**What this task involves**. Gather every line of the material that contains the string "pyautogui", matching case exactly.

**Input for this task**.
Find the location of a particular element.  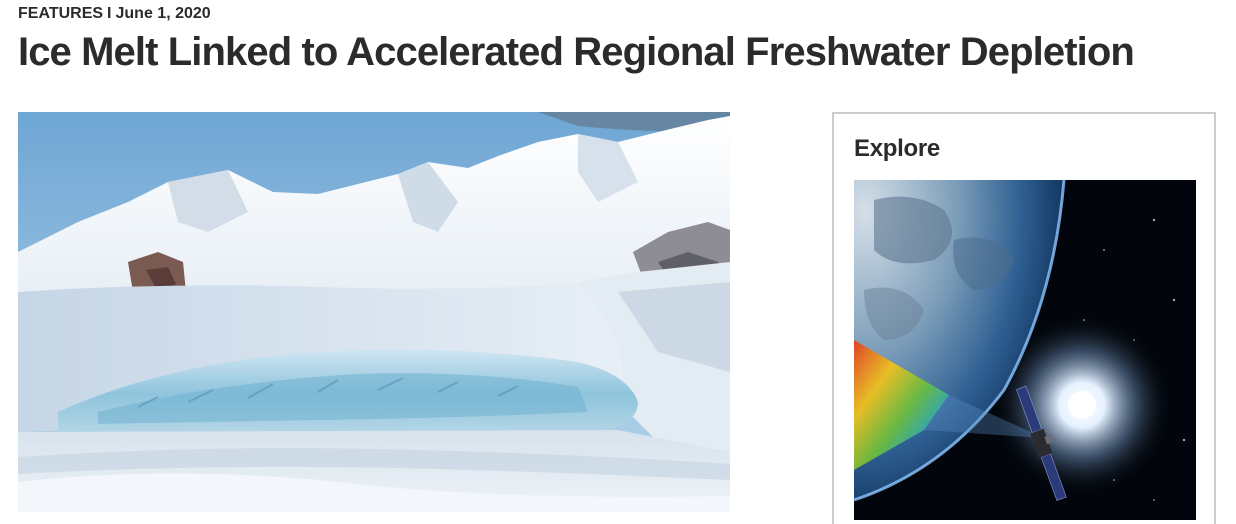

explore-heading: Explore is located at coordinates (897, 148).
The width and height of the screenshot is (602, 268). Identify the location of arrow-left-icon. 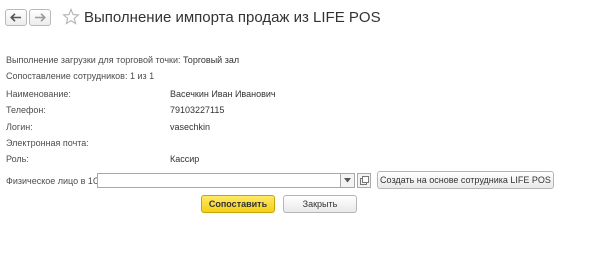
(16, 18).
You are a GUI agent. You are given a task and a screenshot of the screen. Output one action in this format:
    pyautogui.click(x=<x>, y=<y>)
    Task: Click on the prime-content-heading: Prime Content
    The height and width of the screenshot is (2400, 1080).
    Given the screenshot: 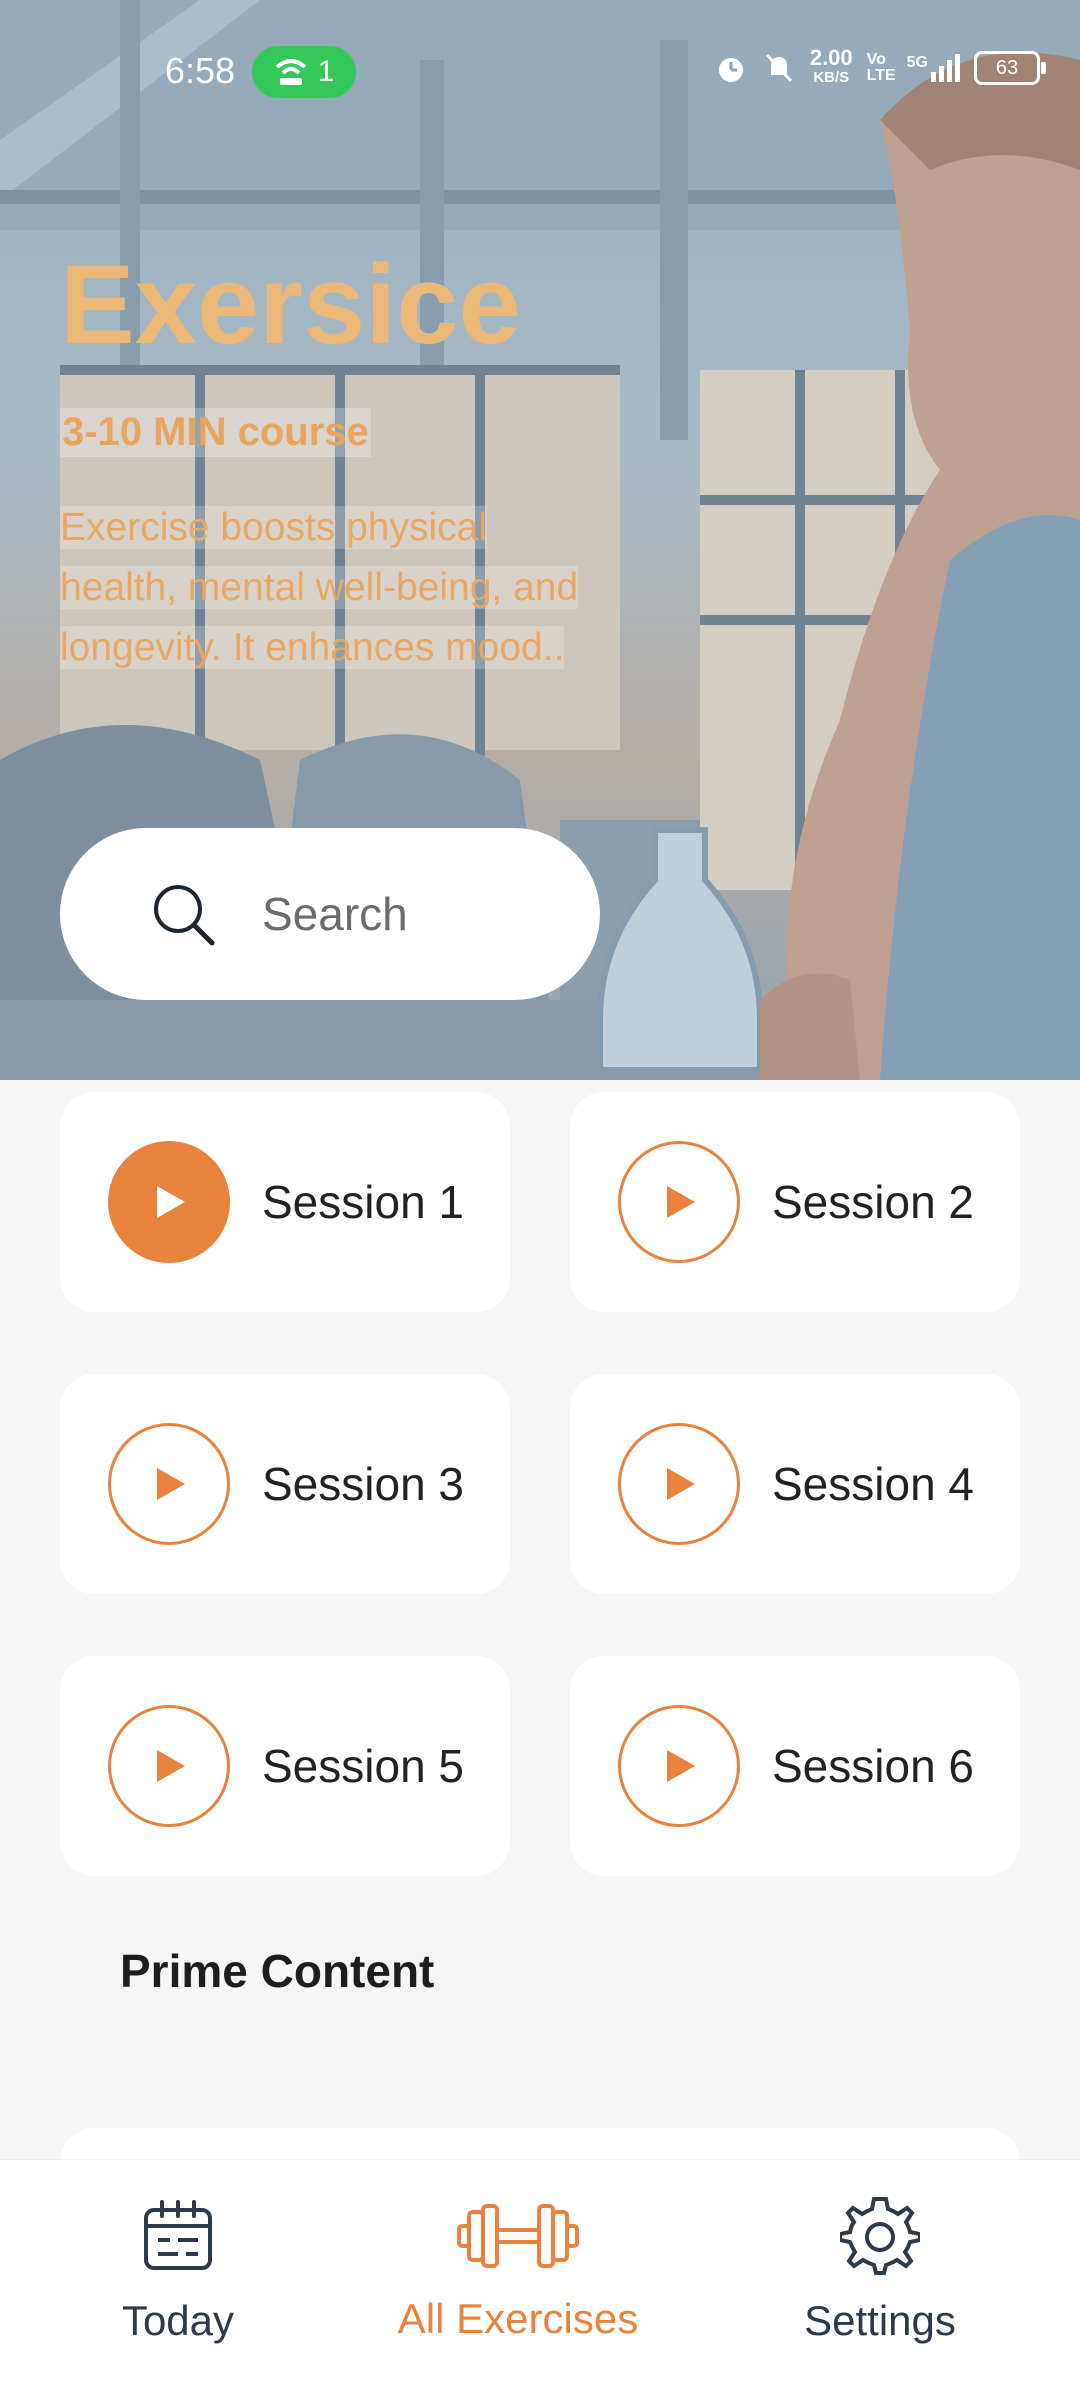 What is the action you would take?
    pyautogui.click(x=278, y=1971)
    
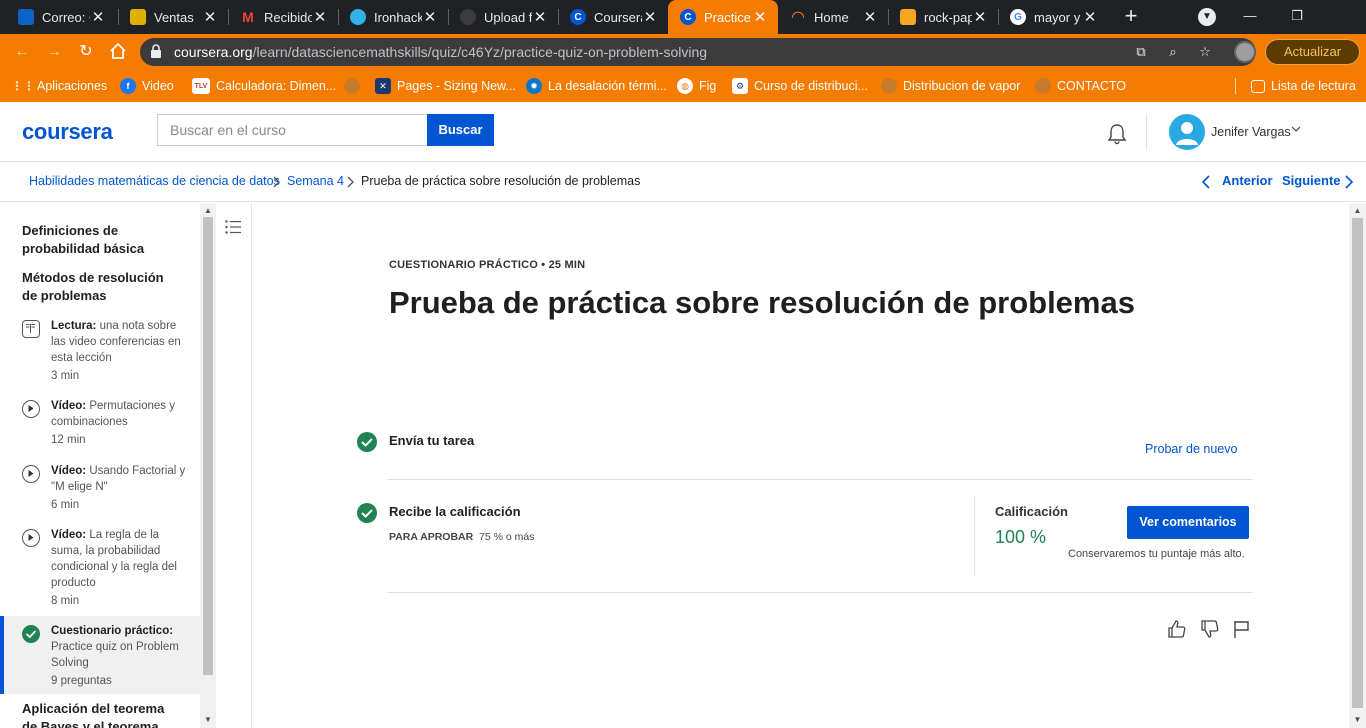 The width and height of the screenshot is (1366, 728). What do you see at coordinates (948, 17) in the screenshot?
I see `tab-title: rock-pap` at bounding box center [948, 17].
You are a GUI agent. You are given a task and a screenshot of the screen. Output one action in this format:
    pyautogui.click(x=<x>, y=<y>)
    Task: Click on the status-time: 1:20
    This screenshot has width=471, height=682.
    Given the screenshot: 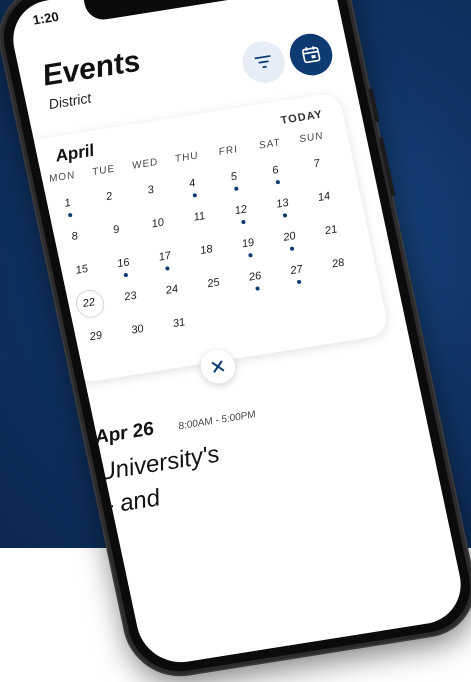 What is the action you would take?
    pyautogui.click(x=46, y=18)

**Task result**.
    pyautogui.click(x=<x>, y=<y>)
    pyautogui.click(x=278, y=1971)
    pyautogui.click(x=<x>, y=<y>)
    pyautogui.click(x=46, y=18)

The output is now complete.